PROBLEM STATEMENT: Give back the whole listing exactly, line by line.

──────

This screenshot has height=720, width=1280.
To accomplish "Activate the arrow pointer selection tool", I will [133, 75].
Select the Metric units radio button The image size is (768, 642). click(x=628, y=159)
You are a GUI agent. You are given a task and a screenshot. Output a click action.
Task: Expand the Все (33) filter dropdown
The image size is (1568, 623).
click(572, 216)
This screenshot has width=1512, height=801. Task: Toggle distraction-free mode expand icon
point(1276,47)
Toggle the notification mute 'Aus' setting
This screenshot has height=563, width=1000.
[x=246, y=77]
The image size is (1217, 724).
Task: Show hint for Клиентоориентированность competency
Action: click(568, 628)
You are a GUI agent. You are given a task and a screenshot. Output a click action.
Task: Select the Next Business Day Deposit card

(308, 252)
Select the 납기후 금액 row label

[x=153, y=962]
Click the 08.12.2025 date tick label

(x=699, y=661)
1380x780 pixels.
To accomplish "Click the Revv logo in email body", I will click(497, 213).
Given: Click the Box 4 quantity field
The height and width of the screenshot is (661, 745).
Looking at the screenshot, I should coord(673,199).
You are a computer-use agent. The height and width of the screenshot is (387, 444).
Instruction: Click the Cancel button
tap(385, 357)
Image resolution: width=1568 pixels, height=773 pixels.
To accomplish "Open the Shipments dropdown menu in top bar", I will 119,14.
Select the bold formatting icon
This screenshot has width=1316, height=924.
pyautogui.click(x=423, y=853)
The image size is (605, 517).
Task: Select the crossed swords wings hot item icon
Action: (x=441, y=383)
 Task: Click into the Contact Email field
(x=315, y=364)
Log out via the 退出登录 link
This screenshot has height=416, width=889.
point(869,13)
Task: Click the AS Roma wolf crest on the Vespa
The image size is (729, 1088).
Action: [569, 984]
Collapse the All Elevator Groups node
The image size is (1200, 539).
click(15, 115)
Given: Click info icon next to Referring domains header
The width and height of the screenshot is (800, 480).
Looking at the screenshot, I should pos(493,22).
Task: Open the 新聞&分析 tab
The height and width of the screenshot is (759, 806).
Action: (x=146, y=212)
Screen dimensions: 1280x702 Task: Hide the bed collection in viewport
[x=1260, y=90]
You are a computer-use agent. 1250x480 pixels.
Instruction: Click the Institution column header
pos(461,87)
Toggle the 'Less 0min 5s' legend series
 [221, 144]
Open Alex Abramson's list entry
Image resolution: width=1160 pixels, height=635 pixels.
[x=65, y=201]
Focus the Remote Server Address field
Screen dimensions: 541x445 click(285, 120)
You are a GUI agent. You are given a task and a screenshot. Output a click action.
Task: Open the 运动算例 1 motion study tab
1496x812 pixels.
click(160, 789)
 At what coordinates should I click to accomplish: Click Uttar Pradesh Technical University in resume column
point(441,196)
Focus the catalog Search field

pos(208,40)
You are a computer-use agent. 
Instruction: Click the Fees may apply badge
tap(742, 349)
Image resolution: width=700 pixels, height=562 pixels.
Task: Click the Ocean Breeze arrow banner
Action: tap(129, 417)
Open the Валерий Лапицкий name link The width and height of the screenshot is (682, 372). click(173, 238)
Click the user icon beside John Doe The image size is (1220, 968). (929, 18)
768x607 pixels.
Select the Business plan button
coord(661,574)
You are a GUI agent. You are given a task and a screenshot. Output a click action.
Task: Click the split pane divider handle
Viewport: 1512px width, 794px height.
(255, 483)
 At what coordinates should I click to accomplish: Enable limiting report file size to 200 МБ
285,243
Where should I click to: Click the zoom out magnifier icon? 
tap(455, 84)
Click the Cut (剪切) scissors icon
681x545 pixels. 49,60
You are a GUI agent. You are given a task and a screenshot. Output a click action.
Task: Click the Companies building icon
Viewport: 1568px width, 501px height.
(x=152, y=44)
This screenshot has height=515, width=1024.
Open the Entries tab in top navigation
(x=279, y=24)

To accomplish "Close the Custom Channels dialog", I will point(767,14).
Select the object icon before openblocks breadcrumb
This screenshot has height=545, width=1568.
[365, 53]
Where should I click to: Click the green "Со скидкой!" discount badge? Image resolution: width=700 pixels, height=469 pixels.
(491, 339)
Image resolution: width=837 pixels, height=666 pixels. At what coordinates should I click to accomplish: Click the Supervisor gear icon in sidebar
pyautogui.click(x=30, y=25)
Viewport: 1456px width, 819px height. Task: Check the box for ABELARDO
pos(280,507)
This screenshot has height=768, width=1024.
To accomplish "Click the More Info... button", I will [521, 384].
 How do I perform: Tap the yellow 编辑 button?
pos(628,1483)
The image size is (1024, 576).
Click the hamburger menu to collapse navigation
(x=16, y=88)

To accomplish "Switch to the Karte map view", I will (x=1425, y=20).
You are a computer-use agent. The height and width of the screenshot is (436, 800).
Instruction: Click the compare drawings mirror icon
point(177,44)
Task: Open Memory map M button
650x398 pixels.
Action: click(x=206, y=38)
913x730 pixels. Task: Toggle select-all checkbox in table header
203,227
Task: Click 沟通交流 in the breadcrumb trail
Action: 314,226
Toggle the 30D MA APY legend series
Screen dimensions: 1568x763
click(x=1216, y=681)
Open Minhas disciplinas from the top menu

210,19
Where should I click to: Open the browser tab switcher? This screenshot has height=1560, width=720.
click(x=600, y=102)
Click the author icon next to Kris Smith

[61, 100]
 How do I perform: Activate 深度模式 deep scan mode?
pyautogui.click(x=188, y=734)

──────

RESULT OF THIS EXERCISE:
This screenshot has height=720, width=1280.
To accomplish "Activate the arrow pointer selection tool", I will [133, 75].
Select the Metric units radio button The image size is (768, 642). click(x=628, y=159)
You are a GUI agent. You are given a task and a screenshot. Output a click action.
Task: Expand the Все (33) filter dropdown
The image size is (1568, 623).
click(572, 216)
This screenshot has width=1512, height=801. Task: Toggle distraction-free mode expand icon
point(1276,47)
Toggle the notification mute 'Aus' setting
This screenshot has height=563, width=1000.
[x=246, y=77]
The image size is (1217, 724).
Task: Show hint for Клиентоориентированность competency
Action: click(568, 628)
You are a GUI agent. You are given a task and a screenshot. Output a click action.
Task: Select the Next Business Day Deposit card

(308, 252)
Select the 납기후 금액 row label

[x=153, y=962]
Click the 08.12.2025 date tick label

(x=699, y=661)
1380x780 pixels.
To accomplish "Click the Revv logo in email body", I will click(497, 213).
Given: Click the Box 4 quantity field
The height and width of the screenshot is (661, 745).
Looking at the screenshot, I should coord(673,199).
You are a computer-use agent. The height and width of the screenshot is (387, 444).
Instruction: Click the Cancel button
tap(385, 357)
Image resolution: width=1568 pixels, height=773 pixels.
To accomplish "Open the Shipments dropdown menu in top bar", I will 119,14.
Select the bold formatting icon
This screenshot has width=1316, height=924.
pyautogui.click(x=423, y=853)
The image size is (605, 517).
Task: Select the crossed swords wings hot item icon
Action: (x=441, y=383)
 Task: Click into the Contact Email field
(x=315, y=364)
Log out via the 退出登录 link
This screenshot has height=416, width=889.
point(869,13)
Task: Click the AS Roma wolf crest on the Vespa
The image size is (729, 1088).
Action: [569, 984]
Collapse the All Elevator Groups node
The image size is (1200, 539).
click(15, 115)
Given: Click info icon next to Referring domains header
The width and height of the screenshot is (800, 480).
Looking at the screenshot, I should pos(493,22).
Task: Open the 新聞&分析 tab
The height and width of the screenshot is (759, 806).
Action: (x=146, y=212)
Screen dimensions: 1280x702 Task: Hide the bed collection in viewport
[x=1260, y=90]
You are a computer-use agent. 1250x480 pixels.
Instruction: Click the Institution column header
pos(461,87)
Toggle the 'Less 0min 5s' legend series
 [221, 144]
Open Alex Abramson's list entry
Image resolution: width=1160 pixels, height=635 pixels.
[x=65, y=201]
Focus the Remote Server Address field
Screen dimensions: 541x445 click(285, 120)
You are a GUI agent. You are given a task and a screenshot. Output a click action.
Task: Open the 运动算例 1 motion study tab
1496x812 pixels.
click(160, 789)
 At what coordinates should I click to accomplish: Click Uttar Pradesh Technical University in resume column
point(441,196)
Focus the catalog Search field

pos(208,40)
You are a computer-use agent. 
Instruction: Click the Fees may apply badge
tap(742, 349)
Image resolution: width=700 pixels, height=562 pixels.
Task: Click the Ocean Breeze arrow banner
Action: tap(129, 417)
Open the Валерий Лапицкий name link The width and height of the screenshot is (682, 372). click(173, 238)
Click the user icon beside John Doe The image size is (1220, 968). (929, 18)
768x607 pixels.
Select the Business plan button
coord(661,574)
You are a GUI agent. You are given a task and a screenshot. Output a click action.
Task: Click the split pane divider handle
Viewport: 1512px width, 794px height.
(255, 483)
 At what coordinates should I click to accomplish: Enable limiting report file size to 200 МБ
285,243
Where should I click to: Click the zoom out magnifier icon? 
tap(455, 84)
Click the Cut (剪切) scissors icon
681x545 pixels. 49,60
You are a GUI agent. You are given a task and a screenshot. Output a click action.
Task: Click the Companies building icon
Viewport: 1568px width, 501px height.
(x=152, y=44)
This screenshot has height=515, width=1024.
Open the Entries tab in top navigation
(x=279, y=24)

To accomplish "Close the Custom Channels dialog", I will point(767,14).
Select the object icon before openblocks breadcrumb
This screenshot has height=545, width=1568.
[365, 53]
Where should I click to: Click the green "Со скидкой!" discount badge? Image resolution: width=700 pixels, height=469 pixels.
(491, 339)
Image resolution: width=837 pixels, height=666 pixels. At what coordinates should I click to accomplish: Click the Supervisor gear icon in sidebar
pyautogui.click(x=30, y=25)
Viewport: 1456px width, 819px height. Task: Check the box for ABELARDO
pos(280,507)
This screenshot has height=768, width=1024.
To accomplish "Click the More Info... button", I will [521, 384].
 How do I perform: Tap the yellow 编辑 button?
pos(628,1483)
The image size is (1024, 576).
Click the hamburger menu to collapse navigation
(x=16, y=88)

To accomplish "Switch to the Karte map view", I will (x=1425, y=20).
You are a computer-use agent. The height and width of the screenshot is (436, 800).
Instruction: Click the compare drawings mirror icon
point(177,44)
Task: Open Memory map M button
650x398 pixels.
Action: click(x=206, y=38)
913x730 pixels. Task: Toggle select-all checkbox in table header
203,227
Task: Click 沟通交流 in the breadcrumb trail
Action: 314,226
Toggle the 30D MA APY legend series
Screen dimensions: 1568x763
click(x=1216, y=681)
Open Minhas disciplinas from the top menu

210,19
Where should I click to: Open the browser tab switcher? This screenshot has height=1560, width=720.
click(x=600, y=102)
Click the author icon next to Kris Smith

[61, 100]
 How do I perform: Activate 深度模式 deep scan mode?
pyautogui.click(x=188, y=734)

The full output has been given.